*DATI FORNITI*:
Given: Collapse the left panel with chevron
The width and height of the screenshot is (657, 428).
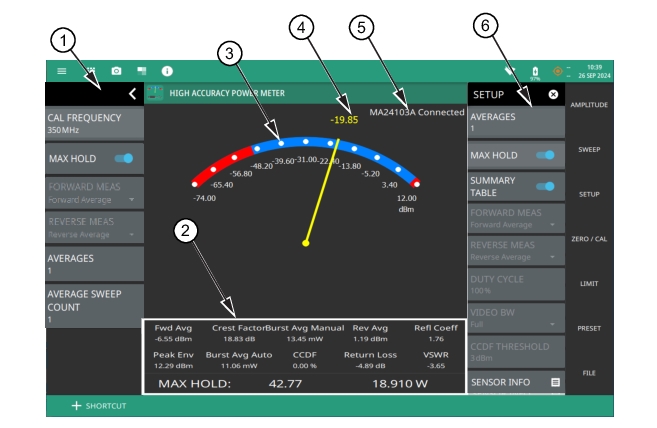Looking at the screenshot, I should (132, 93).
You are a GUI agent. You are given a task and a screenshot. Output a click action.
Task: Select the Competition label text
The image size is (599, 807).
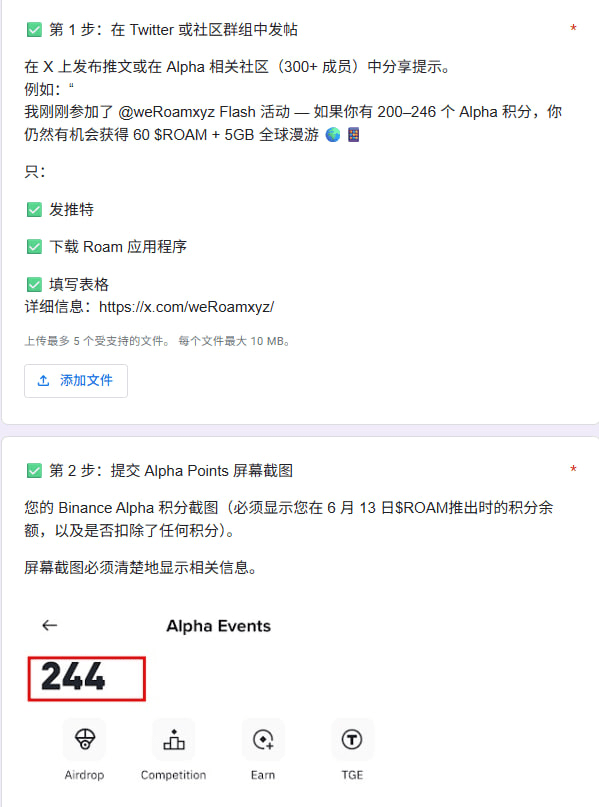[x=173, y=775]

*COMPITO RICHIESTO*:
Riporti nuovamente tutti i dati sostituendo "left panel" con "left sidebar" e lasciando invariato tutto il resto. Ometta le immagini nella risposta.

*SOLUZIONE*:
Given: Collapse the left sidebar with chevron
The width and height of the screenshot is (657, 428).
Looking at the screenshot, I should (132, 93).
You are a GUI agent. You are given a task and a screenshot. Output a click action.
Task: Select the Competition label text
The image size is (599, 807).
[x=173, y=775]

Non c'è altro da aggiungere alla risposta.